Molto interessante è notare come i graffiti a Parigi, contrariamente a quanto avvenuto negli Stati Uniti, sono praticati prevalentemente in aree centrali della città da ragazzini di famiglie benestanti, medio e alto borghesi, come quella da cui proveniva lo stesso Bando; la penetrazione nelle banlieue di periferia e l’impronta sociale data a questa pratica saranno fasi solo successive all’approdo del fenomeno hip hop, dopo la metà degli anni Ottanta.
![Scipion, Ash2, Stalingrad 1986, photo by Solanas (wikicommons)](https://www.darsmagazine.it/wp-content/uploads/2015/08/FOTO-5-e1440591195175.jpg)

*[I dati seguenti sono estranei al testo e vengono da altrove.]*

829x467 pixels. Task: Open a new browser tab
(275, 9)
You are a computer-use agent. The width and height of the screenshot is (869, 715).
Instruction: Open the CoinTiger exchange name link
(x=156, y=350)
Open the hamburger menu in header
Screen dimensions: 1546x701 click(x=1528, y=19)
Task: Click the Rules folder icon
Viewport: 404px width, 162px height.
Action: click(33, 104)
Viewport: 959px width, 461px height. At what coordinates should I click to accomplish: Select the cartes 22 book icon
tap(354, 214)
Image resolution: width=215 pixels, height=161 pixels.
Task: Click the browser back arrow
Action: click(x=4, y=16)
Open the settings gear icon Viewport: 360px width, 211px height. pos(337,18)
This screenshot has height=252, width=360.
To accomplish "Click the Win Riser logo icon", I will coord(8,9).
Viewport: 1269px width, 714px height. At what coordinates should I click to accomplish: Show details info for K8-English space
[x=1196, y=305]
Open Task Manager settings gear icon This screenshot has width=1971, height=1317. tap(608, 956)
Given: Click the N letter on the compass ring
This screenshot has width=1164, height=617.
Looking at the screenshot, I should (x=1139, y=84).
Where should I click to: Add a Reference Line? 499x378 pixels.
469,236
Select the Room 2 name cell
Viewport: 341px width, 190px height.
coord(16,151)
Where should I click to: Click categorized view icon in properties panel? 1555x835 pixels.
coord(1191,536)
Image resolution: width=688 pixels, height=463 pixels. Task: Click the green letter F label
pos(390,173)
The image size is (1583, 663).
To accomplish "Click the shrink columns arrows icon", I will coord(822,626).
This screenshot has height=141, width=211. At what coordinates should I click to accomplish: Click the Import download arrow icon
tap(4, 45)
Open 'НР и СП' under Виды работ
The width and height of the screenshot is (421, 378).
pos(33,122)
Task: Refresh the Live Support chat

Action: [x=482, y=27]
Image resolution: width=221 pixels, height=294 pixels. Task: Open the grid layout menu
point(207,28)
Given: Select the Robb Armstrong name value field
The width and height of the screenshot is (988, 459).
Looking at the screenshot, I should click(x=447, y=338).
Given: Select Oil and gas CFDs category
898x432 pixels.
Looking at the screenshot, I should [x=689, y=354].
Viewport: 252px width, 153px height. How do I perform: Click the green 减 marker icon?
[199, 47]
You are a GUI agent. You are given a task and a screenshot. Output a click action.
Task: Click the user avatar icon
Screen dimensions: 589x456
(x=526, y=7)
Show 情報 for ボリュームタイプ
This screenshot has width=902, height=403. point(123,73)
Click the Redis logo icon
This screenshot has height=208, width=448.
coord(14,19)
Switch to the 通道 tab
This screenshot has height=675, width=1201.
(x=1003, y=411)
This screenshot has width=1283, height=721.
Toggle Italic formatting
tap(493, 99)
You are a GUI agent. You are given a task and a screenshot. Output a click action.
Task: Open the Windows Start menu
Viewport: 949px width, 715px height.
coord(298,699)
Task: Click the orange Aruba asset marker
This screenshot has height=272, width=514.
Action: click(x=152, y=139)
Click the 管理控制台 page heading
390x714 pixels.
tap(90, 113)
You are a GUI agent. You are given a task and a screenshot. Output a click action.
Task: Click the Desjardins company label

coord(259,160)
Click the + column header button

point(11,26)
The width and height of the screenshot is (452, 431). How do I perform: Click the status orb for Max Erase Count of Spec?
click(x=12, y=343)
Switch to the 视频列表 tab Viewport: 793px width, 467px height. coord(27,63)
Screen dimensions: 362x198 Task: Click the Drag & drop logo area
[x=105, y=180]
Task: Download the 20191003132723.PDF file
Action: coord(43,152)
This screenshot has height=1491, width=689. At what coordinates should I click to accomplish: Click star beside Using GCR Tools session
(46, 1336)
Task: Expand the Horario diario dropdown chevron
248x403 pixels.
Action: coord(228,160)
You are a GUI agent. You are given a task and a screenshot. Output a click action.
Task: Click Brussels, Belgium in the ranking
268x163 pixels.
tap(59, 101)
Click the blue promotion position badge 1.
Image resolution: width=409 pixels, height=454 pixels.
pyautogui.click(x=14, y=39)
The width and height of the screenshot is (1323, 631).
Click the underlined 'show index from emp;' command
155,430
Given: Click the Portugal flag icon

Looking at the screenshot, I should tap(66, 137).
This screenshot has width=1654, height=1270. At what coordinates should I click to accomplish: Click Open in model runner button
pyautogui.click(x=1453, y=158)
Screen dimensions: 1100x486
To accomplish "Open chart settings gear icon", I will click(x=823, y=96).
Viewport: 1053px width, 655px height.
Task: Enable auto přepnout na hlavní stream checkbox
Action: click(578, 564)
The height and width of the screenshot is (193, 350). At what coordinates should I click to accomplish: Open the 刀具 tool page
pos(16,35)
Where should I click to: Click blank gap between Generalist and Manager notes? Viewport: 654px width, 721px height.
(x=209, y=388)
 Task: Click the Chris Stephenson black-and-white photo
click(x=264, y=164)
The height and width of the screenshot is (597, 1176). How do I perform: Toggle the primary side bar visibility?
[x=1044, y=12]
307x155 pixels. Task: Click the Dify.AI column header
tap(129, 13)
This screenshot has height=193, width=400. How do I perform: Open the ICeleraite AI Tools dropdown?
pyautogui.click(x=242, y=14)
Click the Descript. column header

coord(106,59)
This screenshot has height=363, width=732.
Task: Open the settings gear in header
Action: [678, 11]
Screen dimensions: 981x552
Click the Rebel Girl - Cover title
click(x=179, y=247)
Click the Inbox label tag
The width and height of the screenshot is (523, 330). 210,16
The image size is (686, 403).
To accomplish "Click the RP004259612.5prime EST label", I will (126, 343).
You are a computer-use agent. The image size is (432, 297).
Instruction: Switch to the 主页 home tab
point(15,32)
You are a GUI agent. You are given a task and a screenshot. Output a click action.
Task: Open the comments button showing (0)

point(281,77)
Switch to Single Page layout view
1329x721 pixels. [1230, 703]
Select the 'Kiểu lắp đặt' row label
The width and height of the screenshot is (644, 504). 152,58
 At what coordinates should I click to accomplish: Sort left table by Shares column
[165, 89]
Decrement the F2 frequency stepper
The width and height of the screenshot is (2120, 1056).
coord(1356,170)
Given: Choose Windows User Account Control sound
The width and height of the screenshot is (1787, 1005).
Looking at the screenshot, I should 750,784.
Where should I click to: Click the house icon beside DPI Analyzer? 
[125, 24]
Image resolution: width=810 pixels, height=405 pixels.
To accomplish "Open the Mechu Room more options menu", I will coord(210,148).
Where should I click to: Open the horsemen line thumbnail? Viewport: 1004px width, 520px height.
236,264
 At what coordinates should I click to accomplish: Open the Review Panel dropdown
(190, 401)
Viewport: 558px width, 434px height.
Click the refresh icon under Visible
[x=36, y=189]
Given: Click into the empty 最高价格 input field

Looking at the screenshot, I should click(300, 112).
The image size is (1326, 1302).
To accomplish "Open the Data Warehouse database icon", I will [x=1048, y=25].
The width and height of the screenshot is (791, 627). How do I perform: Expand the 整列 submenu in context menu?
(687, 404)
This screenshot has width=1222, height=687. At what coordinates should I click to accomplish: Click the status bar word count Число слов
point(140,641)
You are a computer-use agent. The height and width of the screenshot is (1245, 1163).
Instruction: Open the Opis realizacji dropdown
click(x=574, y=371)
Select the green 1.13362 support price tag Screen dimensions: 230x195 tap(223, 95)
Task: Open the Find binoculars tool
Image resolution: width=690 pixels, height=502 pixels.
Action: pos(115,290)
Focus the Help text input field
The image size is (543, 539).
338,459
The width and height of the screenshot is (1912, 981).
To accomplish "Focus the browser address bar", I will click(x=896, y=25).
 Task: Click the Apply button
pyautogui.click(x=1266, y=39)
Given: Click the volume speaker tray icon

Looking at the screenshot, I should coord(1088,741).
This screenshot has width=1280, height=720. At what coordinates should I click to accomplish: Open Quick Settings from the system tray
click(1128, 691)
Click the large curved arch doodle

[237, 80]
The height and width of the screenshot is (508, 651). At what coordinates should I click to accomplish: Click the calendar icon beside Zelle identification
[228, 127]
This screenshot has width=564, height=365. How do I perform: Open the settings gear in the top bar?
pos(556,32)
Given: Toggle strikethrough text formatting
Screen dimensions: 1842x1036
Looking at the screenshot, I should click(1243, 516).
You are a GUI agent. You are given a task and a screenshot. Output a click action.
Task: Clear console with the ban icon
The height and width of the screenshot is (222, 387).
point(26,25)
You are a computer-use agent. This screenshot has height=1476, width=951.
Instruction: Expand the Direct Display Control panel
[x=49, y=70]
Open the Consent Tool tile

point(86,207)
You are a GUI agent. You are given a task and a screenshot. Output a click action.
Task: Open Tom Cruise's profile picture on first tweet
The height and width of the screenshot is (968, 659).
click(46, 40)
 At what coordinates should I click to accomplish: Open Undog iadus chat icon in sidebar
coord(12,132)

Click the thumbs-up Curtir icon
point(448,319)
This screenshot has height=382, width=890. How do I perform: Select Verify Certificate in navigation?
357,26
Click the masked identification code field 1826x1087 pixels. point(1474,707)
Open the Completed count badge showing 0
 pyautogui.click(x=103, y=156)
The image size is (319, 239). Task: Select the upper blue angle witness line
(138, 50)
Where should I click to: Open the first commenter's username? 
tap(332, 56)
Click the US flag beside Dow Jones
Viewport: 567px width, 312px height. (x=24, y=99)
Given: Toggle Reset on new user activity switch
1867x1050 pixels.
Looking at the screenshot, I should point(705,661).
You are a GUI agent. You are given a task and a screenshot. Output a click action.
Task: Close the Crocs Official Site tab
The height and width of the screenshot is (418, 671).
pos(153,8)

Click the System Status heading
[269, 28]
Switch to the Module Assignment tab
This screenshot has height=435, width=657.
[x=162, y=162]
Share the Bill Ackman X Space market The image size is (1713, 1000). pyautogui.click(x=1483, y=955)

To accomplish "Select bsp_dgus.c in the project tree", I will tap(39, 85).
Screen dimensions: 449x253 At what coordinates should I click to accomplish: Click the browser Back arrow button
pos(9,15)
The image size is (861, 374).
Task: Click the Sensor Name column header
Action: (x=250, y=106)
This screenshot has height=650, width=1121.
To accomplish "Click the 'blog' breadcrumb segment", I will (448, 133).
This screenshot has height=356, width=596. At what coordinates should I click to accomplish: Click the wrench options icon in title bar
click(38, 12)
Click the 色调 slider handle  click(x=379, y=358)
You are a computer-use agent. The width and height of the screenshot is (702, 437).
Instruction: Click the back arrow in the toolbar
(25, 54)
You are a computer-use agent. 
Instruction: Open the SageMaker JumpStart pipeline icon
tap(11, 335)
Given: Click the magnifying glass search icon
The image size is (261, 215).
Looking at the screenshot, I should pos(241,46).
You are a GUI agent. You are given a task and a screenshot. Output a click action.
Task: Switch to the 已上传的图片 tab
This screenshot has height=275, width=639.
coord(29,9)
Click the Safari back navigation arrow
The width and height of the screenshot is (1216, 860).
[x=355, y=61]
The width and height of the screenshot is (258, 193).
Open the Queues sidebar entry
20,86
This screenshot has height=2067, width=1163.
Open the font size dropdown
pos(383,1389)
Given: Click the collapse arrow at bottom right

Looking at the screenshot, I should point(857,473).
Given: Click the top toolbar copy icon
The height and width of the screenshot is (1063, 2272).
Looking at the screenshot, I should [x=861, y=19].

Su tutti i luoghi d’azione privilegiati dai giovani writer, tra questi i muri di contenimento della Senna, il centralissimo Pont Du Carrousel e il cantiere del Centre Pompidou allora in costruzione, assume un ruolo simbolico e per certi versi sacro – tanto da essere ribattezzato “La cathédrale du tag”[1] – il vasto spazio desolato e recintato da muri accanto alla stazione della metro di Stalingrad, nel nord della città. Lo spazio dello Stalingrad resterà per oltre un decennio il tempio del mondo dei graffiti e dell’Hip-Hop Parigino – qui viene organizzato il primo Block Party nel 1986 – contribuendo alla formazione di uno stile proprio, che privilegia la chiarezza e la leggibilità del block-letters, o di altre tipologie formali a lettere distanziate, alla complicatezza unificante del wildstyle.